◆ **Assigned task**
Copy every record word for word.

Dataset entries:
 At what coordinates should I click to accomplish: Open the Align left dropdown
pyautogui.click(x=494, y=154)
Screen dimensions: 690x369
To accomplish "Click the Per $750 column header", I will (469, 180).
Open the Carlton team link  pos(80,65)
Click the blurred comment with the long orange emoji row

◆ **Response box**
 At what coordinates should I click to accomplish: Open the Align left dropdown
pyautogui.click(x=494, y=154)
Screen dimensions: 690x369
To accomplish "Click the Per $750 column header", I will (469, 180).
Open the Carlton team link  pos(80,65)
Click the blurred comment with the long orange emoji row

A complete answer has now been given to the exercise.